**Exercise data**:
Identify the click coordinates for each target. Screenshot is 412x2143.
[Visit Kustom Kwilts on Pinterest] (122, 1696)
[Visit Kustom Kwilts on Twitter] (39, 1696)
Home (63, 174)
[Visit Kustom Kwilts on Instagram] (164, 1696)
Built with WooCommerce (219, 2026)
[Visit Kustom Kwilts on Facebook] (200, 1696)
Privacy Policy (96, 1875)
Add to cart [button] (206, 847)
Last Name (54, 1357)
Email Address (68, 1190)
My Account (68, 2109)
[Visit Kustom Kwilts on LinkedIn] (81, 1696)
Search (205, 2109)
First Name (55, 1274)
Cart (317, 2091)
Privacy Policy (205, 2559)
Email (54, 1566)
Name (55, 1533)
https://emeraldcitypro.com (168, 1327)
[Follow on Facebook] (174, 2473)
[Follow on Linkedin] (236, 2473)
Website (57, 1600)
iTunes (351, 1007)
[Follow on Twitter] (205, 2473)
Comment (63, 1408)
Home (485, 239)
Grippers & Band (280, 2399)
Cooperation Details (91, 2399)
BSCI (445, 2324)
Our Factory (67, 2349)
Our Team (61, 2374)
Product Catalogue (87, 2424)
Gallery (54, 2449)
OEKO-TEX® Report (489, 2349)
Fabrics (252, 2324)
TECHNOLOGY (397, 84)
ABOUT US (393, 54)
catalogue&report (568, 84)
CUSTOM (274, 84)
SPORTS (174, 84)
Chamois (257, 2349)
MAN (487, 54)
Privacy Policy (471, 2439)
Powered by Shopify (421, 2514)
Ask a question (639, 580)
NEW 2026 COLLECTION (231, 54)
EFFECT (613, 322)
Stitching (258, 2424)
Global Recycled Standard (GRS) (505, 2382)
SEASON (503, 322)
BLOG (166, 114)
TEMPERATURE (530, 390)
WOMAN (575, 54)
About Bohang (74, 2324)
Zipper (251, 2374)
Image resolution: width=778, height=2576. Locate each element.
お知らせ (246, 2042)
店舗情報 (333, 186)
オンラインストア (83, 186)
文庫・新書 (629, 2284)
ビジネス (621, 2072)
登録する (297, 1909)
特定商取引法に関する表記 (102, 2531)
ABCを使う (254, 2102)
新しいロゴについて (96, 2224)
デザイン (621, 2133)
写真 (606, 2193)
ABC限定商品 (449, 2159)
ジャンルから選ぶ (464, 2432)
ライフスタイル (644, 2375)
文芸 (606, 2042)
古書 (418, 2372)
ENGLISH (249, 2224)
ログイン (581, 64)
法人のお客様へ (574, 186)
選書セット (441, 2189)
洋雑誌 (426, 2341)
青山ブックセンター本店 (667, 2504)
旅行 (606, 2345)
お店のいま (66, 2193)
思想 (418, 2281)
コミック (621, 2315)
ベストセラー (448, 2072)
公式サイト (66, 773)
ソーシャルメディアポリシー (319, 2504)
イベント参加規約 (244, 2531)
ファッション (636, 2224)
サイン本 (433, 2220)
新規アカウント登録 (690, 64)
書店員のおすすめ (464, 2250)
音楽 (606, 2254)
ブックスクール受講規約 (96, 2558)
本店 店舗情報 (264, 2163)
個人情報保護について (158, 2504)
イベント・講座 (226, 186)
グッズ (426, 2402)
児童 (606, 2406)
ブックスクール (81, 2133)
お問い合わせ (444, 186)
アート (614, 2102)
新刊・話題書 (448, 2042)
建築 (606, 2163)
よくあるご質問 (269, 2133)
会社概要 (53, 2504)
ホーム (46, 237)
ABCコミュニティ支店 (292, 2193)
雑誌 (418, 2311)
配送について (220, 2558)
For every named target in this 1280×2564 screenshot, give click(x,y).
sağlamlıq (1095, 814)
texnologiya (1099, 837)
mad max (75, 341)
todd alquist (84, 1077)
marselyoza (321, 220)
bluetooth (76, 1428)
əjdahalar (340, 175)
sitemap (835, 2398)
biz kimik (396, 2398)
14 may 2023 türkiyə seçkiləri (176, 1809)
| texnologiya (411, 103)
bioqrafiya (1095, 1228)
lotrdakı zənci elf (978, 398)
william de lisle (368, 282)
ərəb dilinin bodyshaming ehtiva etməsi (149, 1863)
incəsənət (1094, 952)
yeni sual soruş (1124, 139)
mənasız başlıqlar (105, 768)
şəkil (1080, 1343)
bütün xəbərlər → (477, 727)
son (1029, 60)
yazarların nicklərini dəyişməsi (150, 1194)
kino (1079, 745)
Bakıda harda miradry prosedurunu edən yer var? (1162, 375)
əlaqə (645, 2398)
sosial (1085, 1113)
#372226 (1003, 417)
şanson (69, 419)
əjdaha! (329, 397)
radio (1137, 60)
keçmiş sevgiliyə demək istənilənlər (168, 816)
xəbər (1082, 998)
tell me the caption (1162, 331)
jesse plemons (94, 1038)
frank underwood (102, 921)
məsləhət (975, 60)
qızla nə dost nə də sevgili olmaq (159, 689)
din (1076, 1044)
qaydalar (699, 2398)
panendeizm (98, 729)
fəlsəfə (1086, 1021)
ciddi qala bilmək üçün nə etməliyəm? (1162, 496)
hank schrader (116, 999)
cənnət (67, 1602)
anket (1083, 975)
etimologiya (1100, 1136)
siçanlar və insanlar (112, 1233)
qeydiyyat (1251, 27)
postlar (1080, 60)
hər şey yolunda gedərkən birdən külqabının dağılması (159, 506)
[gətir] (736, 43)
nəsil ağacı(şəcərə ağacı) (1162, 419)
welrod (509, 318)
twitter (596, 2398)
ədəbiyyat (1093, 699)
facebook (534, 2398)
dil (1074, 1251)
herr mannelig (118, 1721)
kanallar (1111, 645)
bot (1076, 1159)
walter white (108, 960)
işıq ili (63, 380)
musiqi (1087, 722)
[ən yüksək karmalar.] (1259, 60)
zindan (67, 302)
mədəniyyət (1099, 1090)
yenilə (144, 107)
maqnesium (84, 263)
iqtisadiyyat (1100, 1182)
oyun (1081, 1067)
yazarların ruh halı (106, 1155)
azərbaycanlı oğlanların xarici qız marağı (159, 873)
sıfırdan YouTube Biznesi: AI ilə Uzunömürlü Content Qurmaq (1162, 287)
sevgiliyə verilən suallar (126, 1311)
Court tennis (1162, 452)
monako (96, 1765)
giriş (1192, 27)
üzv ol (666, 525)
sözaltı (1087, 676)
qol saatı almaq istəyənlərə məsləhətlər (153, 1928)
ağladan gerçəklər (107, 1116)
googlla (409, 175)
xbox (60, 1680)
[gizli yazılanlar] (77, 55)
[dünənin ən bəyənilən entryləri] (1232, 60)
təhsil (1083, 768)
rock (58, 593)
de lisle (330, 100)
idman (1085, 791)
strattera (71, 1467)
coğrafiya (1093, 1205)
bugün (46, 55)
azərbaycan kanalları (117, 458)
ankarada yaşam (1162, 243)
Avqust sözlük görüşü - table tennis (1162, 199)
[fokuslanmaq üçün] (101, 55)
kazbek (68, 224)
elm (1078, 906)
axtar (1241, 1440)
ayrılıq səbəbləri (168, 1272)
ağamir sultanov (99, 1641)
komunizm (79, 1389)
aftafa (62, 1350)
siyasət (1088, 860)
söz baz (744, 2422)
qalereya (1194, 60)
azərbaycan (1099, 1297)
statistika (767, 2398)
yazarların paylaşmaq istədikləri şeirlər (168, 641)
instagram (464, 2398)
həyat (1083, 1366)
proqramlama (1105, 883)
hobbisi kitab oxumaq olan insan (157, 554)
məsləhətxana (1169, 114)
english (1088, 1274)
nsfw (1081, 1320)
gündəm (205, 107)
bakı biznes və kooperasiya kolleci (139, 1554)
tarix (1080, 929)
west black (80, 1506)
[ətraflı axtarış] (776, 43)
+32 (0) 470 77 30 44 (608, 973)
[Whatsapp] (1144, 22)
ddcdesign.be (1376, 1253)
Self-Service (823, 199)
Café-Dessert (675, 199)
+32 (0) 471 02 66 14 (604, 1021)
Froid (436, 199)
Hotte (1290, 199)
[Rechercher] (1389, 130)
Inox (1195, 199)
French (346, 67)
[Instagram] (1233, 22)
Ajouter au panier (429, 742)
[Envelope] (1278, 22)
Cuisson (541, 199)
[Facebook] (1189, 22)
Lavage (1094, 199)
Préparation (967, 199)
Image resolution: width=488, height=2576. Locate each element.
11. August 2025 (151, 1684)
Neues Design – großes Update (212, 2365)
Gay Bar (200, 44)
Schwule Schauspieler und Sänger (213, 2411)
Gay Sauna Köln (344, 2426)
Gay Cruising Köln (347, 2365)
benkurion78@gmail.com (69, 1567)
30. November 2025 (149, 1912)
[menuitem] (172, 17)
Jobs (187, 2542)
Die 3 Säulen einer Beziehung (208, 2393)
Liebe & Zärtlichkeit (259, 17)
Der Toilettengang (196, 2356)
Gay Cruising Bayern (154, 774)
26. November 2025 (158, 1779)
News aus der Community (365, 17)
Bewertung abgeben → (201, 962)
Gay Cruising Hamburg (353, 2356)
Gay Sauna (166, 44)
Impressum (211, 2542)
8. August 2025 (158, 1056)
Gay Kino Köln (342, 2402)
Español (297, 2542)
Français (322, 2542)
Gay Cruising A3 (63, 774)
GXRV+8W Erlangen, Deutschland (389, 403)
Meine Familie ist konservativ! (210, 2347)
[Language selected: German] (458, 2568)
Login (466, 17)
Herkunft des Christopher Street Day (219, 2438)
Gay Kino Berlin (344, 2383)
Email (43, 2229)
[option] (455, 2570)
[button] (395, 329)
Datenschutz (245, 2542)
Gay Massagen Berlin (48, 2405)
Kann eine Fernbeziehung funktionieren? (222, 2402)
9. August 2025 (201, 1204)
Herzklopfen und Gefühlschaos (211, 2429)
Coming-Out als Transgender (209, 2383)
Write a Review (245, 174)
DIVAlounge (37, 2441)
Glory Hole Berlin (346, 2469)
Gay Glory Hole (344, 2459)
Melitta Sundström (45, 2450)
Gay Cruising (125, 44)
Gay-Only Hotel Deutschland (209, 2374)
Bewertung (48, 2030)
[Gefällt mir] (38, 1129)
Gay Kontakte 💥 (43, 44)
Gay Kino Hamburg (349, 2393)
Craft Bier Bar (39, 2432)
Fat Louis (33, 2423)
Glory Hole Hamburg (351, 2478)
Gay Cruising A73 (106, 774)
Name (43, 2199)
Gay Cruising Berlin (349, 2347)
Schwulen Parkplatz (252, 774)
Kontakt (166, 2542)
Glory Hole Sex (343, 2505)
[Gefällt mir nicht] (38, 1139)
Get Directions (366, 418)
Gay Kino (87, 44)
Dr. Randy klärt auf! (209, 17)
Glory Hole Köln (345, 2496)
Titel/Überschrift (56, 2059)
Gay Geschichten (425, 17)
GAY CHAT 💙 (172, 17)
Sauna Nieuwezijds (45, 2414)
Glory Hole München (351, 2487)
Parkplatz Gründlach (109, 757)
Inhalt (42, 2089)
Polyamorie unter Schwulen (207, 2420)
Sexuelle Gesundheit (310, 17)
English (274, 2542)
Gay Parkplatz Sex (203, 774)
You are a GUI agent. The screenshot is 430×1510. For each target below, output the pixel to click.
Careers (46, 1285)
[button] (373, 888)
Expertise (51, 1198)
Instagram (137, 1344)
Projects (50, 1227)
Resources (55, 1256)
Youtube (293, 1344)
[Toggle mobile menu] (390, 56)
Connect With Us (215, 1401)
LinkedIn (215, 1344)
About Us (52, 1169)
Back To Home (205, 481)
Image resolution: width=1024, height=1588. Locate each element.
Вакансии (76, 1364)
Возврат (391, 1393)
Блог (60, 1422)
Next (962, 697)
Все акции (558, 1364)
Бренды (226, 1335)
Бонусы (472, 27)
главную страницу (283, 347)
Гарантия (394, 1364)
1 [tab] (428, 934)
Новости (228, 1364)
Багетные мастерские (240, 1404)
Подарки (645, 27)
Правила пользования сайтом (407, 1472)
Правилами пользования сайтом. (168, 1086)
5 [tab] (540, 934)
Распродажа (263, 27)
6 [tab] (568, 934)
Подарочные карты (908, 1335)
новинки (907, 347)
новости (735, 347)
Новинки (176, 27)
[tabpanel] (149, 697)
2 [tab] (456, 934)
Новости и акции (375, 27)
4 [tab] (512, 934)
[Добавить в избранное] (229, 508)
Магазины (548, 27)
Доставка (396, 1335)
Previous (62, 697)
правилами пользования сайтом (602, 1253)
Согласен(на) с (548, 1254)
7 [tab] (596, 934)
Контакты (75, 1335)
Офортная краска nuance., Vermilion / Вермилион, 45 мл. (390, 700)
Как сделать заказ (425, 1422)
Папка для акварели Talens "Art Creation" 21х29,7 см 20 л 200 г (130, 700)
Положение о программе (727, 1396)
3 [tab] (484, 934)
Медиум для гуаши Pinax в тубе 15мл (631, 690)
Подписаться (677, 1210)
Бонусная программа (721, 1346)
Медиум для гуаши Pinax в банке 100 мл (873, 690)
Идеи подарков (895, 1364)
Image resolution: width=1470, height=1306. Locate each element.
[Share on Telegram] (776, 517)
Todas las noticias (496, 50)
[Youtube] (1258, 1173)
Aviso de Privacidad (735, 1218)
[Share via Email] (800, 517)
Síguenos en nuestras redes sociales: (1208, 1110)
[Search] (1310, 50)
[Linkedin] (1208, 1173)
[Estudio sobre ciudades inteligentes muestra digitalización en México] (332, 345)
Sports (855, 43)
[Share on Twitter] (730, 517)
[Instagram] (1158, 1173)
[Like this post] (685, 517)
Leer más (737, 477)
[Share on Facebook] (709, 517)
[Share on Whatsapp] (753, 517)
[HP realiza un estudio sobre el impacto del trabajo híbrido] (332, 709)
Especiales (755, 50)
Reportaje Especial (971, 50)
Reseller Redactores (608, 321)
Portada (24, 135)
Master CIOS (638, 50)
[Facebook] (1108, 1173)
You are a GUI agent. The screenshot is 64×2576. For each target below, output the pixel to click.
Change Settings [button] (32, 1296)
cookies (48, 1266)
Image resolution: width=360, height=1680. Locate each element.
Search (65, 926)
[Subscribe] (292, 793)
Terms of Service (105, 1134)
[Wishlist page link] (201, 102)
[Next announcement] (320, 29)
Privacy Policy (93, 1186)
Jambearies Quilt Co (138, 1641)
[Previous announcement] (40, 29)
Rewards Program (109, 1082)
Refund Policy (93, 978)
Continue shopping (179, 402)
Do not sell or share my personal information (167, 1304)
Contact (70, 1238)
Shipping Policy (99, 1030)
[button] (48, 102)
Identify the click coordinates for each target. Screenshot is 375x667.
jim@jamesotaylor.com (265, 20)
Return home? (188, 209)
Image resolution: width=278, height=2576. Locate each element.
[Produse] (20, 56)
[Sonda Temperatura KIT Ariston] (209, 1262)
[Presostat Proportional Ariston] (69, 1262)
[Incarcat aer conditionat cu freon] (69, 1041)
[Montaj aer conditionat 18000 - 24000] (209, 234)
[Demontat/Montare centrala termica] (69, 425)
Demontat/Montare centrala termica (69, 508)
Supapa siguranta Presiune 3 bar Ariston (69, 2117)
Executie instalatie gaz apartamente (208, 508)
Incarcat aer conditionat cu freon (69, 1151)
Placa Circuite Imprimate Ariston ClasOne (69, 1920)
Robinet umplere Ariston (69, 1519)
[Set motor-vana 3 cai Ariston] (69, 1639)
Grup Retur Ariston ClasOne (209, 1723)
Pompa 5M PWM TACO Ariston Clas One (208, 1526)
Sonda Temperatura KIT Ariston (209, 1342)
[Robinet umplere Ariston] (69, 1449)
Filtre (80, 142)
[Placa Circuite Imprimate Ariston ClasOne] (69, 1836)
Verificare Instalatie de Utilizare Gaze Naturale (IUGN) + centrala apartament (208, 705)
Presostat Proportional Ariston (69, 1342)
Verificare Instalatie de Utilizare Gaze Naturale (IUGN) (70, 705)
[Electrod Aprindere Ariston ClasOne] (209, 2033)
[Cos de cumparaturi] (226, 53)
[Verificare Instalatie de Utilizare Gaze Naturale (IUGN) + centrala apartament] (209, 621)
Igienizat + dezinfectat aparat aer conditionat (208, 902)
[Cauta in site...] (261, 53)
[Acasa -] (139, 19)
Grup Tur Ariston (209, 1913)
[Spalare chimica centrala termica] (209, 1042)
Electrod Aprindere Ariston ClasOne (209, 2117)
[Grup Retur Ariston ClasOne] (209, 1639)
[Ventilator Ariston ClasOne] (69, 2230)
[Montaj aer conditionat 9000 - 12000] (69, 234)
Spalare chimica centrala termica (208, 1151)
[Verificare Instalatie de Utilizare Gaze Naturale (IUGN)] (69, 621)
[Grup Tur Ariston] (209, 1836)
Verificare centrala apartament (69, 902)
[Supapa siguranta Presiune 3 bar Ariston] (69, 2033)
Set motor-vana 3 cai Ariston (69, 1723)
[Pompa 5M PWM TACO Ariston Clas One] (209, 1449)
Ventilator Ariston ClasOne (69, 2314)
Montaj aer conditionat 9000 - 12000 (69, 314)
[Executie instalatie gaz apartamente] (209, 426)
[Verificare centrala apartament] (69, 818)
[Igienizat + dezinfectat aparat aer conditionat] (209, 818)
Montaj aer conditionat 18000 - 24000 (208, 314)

**Problem description**: Once you reach the line with "ağladan gerçəklər (107, 1116)" in the data above, copy it and every line after it exactly, up to and including the line with "hobbisi kitab oxumaq olan insan (157, 554)".

**Answer for this exercise**:
ağladan gerçəklər (107, 1116)
googlla (409, 175)
xbox (60, 1680)
[gizli yazılanlar] (77, 55)
[dünənin ən bəyənilən entryləri] (1232, 60)
təhsil (1083, 768)
rock (58, 593)
de lisle (330, 100)
idman (1085, 791)
strattera (71, 1467)
coğrafiya (1093, 1205)
bugün (46, 55)
azərbaycan kanalları (117, 458)
ankarada yaşam (1162, 243)
Avqust sözlük görüşü - table tennis (1162, 199)
[fokuslanmaq üçün] (101, 55)
kazbek (68, 224)
elm (1078, 906)
axtar (1241, 1440)
ayrılıq səbəbləri (168, 1272)
ağamir sultanov (99, 1641)
komunizm (79, 1389)
aftafa (62, 1350)
siyasət (1088, 860)
söz baz (744, 2422)
qalereya (1194, 60)
azərbaycan (1099, 1297)
statistika (767, 2398)
yazarların paylaşmaq istədikləri şeirlər (168, 641)
instagram (464, 2398)
həyat (1083, 1366)
proqramlama (1105, 883)
hobbisi kitab oxumaq olan insan (157, 554)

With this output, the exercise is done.